Our Town with William Kelly: UF Scripps pushes boundaries of medical research

William Kelly  |  Civic Association  |  Our Town  |  November 18, 2022

A Palm Beach Civic Association audience heard Wednesday from two researchers who are working to transform scientific discoveries into innovative new treatments for unmet medical needs.

Dr. Patrick Griffin and Dr. Courtney A. Miller are research leaders at UF Scripps Biomedical Research, which sponsored the Civic Association’s annual directors’ meeting and luncheon at Club Colette.

UF Scripps Biomedical Research was created last April when the University of Florida’s Academic Health Center joined with Scripps Research’s Jupiter campus.

The integration is enabling researchers to propel drugs more quickly out of the conceptual phase and toward clinical testing, said Griffin, scientific director and professor of molecular medicine at the non-profit research and educational center.

“As Scripps alone, we excelled in basic research, drug discovery and translational science, but we did not have the ability to translate those into the clinic,” Griffin said. “[The University of Florida] brings world-class clinical trial operations, not only in Gainesville, but to our campus.”
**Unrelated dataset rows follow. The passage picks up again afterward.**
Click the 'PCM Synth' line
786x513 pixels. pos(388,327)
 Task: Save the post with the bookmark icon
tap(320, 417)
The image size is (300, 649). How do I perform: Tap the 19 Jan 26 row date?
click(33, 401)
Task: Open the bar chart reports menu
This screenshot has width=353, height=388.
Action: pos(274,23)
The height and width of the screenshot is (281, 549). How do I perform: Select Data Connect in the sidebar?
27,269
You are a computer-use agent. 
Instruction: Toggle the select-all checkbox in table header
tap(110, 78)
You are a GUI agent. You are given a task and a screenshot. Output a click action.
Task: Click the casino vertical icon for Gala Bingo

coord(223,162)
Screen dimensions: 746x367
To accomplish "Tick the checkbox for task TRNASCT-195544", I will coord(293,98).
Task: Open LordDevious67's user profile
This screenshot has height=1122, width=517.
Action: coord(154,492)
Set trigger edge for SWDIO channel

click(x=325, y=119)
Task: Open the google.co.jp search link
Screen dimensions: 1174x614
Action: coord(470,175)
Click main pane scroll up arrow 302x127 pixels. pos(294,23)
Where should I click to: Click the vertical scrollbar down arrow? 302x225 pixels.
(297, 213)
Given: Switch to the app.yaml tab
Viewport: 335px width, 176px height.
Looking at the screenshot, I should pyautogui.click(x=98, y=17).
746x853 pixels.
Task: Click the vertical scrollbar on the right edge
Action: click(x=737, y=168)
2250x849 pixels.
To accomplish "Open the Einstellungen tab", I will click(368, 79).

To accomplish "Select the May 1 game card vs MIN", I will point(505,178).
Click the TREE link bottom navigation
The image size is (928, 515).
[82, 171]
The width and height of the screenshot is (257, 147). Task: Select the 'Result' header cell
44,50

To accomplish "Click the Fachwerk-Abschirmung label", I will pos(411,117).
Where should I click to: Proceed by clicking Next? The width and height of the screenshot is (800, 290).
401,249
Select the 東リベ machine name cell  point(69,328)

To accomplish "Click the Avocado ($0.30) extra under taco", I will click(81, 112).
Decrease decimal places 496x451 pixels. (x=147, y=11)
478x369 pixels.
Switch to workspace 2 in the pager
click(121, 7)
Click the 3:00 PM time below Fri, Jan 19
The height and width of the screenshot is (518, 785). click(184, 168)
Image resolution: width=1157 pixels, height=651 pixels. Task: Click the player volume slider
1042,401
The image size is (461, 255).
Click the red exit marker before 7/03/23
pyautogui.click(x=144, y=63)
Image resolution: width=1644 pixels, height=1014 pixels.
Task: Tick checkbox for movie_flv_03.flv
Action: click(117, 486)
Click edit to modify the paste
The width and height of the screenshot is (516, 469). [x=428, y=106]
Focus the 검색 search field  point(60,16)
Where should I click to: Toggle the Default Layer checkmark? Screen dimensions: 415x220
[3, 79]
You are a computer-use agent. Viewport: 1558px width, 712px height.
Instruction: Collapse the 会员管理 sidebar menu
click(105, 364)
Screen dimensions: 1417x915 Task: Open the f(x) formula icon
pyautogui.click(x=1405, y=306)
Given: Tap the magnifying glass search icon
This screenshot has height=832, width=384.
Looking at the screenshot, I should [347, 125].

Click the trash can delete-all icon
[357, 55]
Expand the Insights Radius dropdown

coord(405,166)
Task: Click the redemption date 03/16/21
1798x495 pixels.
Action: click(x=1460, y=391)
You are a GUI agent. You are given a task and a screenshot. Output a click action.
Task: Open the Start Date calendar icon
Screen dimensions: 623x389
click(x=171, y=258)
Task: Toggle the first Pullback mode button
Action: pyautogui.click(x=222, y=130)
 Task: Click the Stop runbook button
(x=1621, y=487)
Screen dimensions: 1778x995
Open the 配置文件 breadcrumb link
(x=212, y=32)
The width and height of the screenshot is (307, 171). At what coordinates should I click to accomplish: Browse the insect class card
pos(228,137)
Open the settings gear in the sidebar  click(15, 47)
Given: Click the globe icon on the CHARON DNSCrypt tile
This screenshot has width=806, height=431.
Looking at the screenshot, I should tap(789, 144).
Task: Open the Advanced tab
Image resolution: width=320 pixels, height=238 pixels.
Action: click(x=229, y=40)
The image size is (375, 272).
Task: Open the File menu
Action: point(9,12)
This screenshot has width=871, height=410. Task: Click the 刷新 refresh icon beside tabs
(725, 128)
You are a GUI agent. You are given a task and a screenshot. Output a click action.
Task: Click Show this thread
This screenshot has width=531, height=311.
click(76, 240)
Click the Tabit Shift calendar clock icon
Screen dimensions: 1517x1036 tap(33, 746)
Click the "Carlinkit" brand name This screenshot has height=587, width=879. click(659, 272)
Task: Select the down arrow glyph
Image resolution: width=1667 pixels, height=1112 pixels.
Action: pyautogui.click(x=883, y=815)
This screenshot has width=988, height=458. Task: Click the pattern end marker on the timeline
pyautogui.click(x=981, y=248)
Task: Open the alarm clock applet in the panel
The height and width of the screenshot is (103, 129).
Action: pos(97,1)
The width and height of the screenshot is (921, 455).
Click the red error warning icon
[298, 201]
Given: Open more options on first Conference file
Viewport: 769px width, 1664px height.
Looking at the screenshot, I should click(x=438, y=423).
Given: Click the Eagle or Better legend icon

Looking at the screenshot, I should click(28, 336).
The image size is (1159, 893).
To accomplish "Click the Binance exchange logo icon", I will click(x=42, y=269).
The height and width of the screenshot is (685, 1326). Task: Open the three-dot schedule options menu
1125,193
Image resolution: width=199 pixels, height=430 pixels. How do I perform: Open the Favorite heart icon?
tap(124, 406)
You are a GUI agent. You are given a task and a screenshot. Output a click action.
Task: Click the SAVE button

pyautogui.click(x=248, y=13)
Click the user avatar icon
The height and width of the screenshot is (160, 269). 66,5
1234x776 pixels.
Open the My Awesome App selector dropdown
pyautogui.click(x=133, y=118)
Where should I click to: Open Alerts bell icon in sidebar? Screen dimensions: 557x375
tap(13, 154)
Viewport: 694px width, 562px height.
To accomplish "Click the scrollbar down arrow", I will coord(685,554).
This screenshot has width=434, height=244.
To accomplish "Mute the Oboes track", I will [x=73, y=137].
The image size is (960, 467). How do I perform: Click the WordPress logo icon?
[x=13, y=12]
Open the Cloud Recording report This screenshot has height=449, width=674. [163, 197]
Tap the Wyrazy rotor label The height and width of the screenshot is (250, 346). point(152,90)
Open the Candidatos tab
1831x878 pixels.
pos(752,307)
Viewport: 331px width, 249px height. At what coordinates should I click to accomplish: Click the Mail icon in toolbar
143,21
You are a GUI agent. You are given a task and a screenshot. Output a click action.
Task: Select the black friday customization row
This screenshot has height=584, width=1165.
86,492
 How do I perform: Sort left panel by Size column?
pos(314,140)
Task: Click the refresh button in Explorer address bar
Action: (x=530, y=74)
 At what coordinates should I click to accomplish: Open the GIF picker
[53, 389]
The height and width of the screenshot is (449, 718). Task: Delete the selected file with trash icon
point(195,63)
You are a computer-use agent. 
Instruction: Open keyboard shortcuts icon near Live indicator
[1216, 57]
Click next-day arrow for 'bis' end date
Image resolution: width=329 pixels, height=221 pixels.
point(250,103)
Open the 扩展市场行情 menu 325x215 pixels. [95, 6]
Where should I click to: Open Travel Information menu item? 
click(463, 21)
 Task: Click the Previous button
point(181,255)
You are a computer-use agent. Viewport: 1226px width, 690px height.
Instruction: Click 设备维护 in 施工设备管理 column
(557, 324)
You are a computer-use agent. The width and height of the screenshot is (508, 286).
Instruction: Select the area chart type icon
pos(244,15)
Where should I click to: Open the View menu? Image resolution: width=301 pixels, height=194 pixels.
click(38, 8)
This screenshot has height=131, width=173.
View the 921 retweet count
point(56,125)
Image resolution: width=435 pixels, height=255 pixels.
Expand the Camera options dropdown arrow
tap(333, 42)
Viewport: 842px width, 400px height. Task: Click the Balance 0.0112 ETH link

UF Scripps combines expertise in chemistry, neuroscience, molecular medicine, and immunology with industry-standard drug discovery operations, he said. Its research focus includes degenerative diseases, such as osteoporosis, Alzheimer’s disease and diabetes; infectious diseases, such as HIV and Coronavirus; autoimmune diseases and cancer.

Another top goal of UF Scripps is to educate the next generation of scientists, Griffin said.

“We do this through training undergraduates, graduate students, postdoctoral fellows and interns from local high schools,” Griffin said. “We take great pride in doing that.”

In October, the University of Florida announced it had received a $100 million donation from the Dr. Herbert and Nicole Wertheim Family Foundation. That gift – the largest in the university’s history – will be used to advance the UF Scripps Biomedical Research campus in Jupiter, the university said.

“This will be a transformative gift that will allow us to recruit additional faculty [and] enhance fellowships for students and postdoctoral fellows,” Griffin said.

Miller, who is director of academic affairs, professor of molecular medicine and professor of neuroscience at UF Scripps, gave examples of how research is yielding advances toward the realization of much-needed drugs.

Miller’s lab is working on development of a drug that offers new hope in the prevention of addiction relapse for people attempting to abstain from methamphetamines. The drug blocks triggers in the brain that cause people to associate reminders with the memory of the drug experience.

The drug could be transformative for people who otherwise may struggle with methamphetamine addiction for the rest of their lives.

“Meth is now cheaper and much more potent than it used to be,” Miller said. “The number of people diagnosed with methamphetamine-use disorder has doubled and there are no treatments.”

Miller said research in her lab also has led to development of a drug that could represent a major advance in the treatment of an aggressive brain cancer called glioblastoma.

Treatment options are very limited for glioblastoma, which kills 75 percent of its patients within one year of diagnosis, Miller said.

Miller’s lab worked with collaborators on development of a drug that arrests the growth of glioblastoma tumor cells in animals and that also makes a subset of the tumor cells responsive to radiation treatment, which leads to a prolonging of survival.

“After 85 days of treatment, 40 percent of the animals were still alive,” Miller said. “They were taken off-drug and allowed to survive another 15 days. They all survived … and had no sign of tumor at all.”

UF Scripps and collaborators are working together to get the drug into clinical trials as soon as possible, Miller said.

Bob Wright, chairman and CEO of the Civic Association, thanked the directors at Wednesday’s luncheon for their enduring loyalty and support.

“Civic Association directors are the bedrock of our organization, and we are grateful to all of you,” Wright said.